Staying hydrated and doing you part for the environment by opting for a reusable bottle seem commendable, but don’t sabotage those healthy habits by exposing yourself to potentially unhealthy and harmful bacteria.

No matter what kind of reusable water bottle you have, they all need to be cleaned. A reusable plastic water bottle can develop a smell or slight discoloration over time if it isn’t properly cleaned after use. It can happen faster if the water bottle is stored in a wet area or kept sealed for a long period of time with water left in it. To stop this from happening, rinse your water bottle out after every use and let it air dry with the top off. The disposable plastic water bottles that you get at a convenience store or out of a vending machine aren’t meant to be used more than once. Repeated washings of disposable water bottles can cause a physical breakdown of the plastic, posing a health risk to users. Bacteria from your backwash, bacteria that thrive on sweat, bacteria that develop biofilms, bacteria that could make you sick, E. coli “poop” bacteria and even antibiotic resistant bacteria.

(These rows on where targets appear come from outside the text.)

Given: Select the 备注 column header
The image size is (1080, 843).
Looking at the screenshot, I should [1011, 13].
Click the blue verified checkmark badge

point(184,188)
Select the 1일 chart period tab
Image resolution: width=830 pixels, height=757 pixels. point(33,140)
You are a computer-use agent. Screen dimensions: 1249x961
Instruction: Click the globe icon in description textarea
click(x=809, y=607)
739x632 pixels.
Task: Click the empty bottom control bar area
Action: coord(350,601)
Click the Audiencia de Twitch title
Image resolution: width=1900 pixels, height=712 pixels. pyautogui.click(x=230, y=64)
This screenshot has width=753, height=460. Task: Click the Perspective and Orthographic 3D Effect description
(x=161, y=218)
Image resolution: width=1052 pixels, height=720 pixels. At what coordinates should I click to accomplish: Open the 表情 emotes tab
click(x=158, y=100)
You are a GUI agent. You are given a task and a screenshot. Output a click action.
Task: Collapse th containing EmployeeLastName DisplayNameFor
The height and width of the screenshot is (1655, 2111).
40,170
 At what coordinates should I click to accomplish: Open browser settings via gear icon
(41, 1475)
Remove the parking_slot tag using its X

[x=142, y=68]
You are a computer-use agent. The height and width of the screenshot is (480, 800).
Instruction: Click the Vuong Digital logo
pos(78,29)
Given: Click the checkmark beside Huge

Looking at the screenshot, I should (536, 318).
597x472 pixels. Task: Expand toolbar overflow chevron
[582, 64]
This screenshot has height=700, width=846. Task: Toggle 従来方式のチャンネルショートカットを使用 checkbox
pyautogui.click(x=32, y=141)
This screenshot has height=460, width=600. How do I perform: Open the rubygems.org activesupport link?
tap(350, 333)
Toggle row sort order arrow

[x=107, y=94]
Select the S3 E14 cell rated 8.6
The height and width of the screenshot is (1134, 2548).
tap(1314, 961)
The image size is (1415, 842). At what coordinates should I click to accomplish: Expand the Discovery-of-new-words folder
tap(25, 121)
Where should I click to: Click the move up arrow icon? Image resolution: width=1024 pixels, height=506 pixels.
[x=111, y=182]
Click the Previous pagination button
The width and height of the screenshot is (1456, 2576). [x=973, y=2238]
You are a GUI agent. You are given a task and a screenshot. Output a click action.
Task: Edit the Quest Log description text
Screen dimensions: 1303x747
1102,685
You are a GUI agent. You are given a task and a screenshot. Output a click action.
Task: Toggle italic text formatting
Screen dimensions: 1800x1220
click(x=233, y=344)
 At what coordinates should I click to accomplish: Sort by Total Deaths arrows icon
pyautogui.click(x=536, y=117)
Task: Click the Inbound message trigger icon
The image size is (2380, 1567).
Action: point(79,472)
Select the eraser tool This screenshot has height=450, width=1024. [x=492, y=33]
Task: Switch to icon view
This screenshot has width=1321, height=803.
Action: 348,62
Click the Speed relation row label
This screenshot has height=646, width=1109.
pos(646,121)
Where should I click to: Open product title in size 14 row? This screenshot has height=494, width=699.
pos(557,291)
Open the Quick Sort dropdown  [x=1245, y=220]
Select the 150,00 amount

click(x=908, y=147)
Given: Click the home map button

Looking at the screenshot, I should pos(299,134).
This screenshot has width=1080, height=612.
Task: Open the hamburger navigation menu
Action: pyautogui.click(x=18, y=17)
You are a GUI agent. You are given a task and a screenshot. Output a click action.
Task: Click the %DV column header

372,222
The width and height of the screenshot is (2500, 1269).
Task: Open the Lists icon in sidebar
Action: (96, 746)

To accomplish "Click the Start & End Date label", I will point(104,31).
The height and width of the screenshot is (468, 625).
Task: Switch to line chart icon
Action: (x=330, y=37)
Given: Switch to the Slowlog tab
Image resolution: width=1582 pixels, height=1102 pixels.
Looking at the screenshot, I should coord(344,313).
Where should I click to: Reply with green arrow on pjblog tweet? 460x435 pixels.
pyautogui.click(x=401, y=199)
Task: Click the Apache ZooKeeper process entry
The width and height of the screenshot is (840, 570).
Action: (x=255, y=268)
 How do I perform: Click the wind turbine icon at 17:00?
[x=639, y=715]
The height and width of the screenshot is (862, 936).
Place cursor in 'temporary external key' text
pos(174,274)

What’s a biofilm? We wanted to know too. Turns out it’s a slimy surface layer of bacteria that you may have already noticed forming on your trust H2O bottle. A study shows that drinking from the average refillable bottle is more than 100 times worse than licking your pet’s favorite chew toy.

When choosing a water bottle, steer clear of vessels with small mouth openings and pop caps or slides that you need to manhandle to open.

Consider a wide-mouth stainless steel water bottle the smaller the number of surfaces for bacteria to hide and grow in, the better. Stainless steel is easier to clean and harder for bacteria to create biofilms on. There’s no need to toss out other bottles you already have, but you may want to put in some extra effort to get them clean.

Washing isn’t optional. For best results, run through the dishwasher. Bottles can also be washed with soap and water, or use not so strong vinegar or bleach solution, rinse well and allow drying upside down. Use a thin stiff-bristled brush can also be used to clean the inside of a bottle along with soap and warm water. But avoid using those dirty dish towels to dry it or you can re-contaminate it!

Try to fight the habit of letting your water bottle sit in your gym bag or car, or bringing it into the bathroom. Those are just more opportunities for germs to be introduced and grow.

The disposable plastic water bottles that you get at a convenience store or out of a vending machine aren’t meant to be used more than once. Repeated washings of disposable water bottles can cause a physical breakdown of the plastic, posing a health risk to users.